Major League Baseball intends to explore potential expansion to 32 teams "pretty soon" after the Tampa Bay Rays and Oakland Athletics have resolved their stadium situations, commissioner Rob Manfred told reporters ahead of Tuesday's All-Star Game. Manfred added that the A's have started their relocation paperwork, a necessary step in their attempt to move to Las Vegas, Nevada in the coming years.
It should come as no surprise that MLB's flirtation with expansion would come after the Rays and A's reach resolutions.
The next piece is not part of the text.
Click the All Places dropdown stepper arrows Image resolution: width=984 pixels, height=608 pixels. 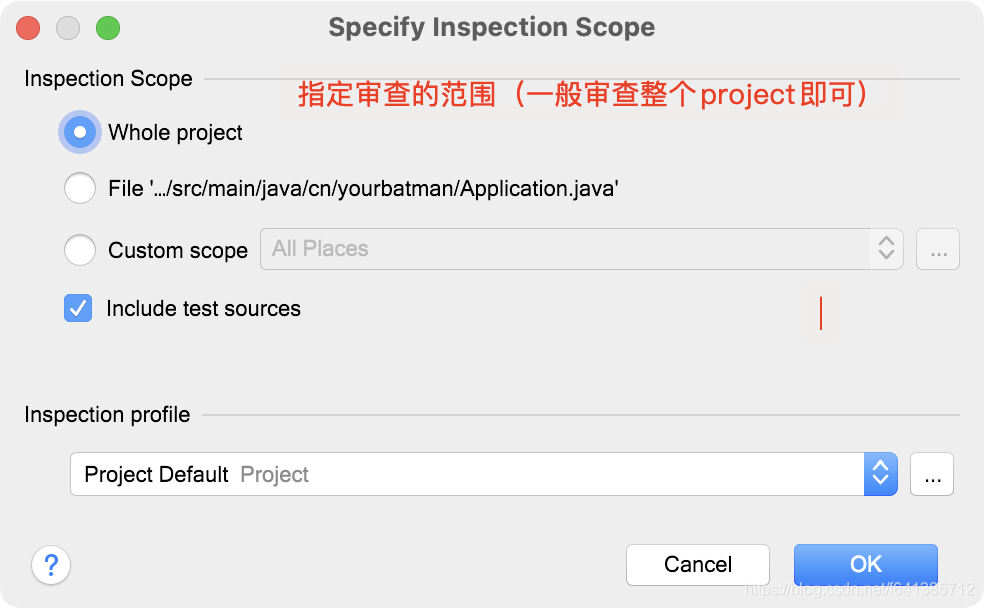point(885,249)
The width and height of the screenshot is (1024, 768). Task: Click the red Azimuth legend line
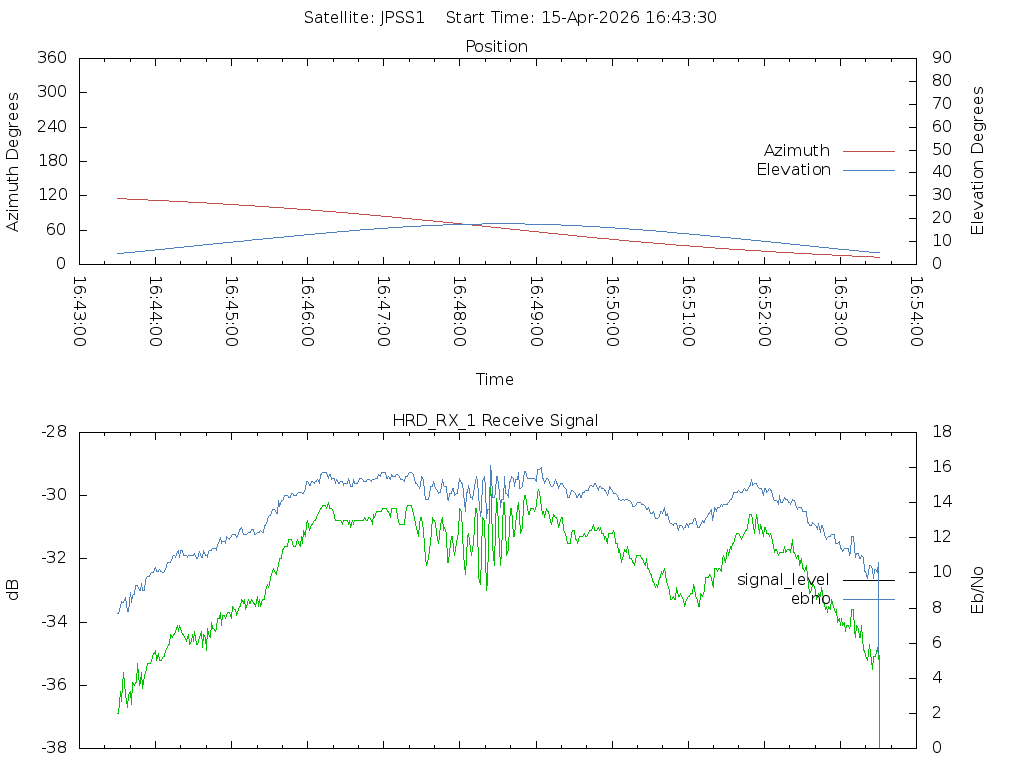(869, 151)
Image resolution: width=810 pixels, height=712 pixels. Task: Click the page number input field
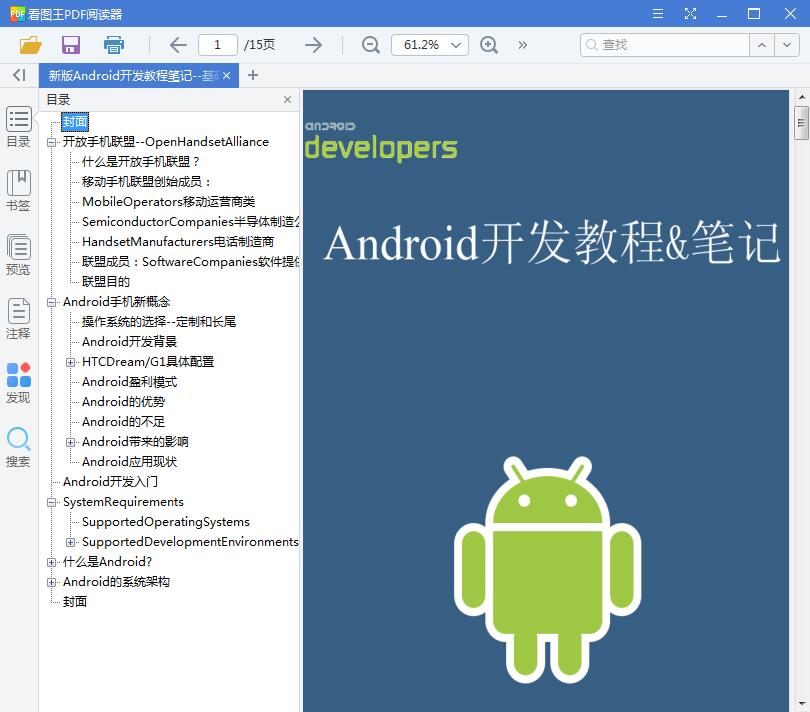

After all, as CBS Sports explained a few years ago, pro sporting leagues always like to leave viable markets open -- that way, they can leverage potential relocation against existing markets.
The Tampa Bay area being on the other end of these talks is evidence of a humorous universe, because Tampa Bay used to be MLB's best port for delivering new stadiums to its teams. Leeds tells of a potentially apocryphal story from the pre-Rays era. In the story, a marketing executive is meeting with baseball owners. The executive tells the owners he's going to show them a picture of the game's most important stadium. He reveals a photo of Tropicana Field. "But there's no team there," the confused owners object. "Exactly," the executive replies.
As noted in the introduction, the A's appear to be continuing down the road to Las Vegas.
Last month, the Nevada governor approved $380 million in public funding designed to help construct a new ballpark near the Las Vegas strip. If the A's are successful in relocating, they'll become just the second MLB team in recent memory to move across state lines. The last occurrence saw the Montreal Expos move to Washington, D.C. and become the Nationals ahead of the 2005 season.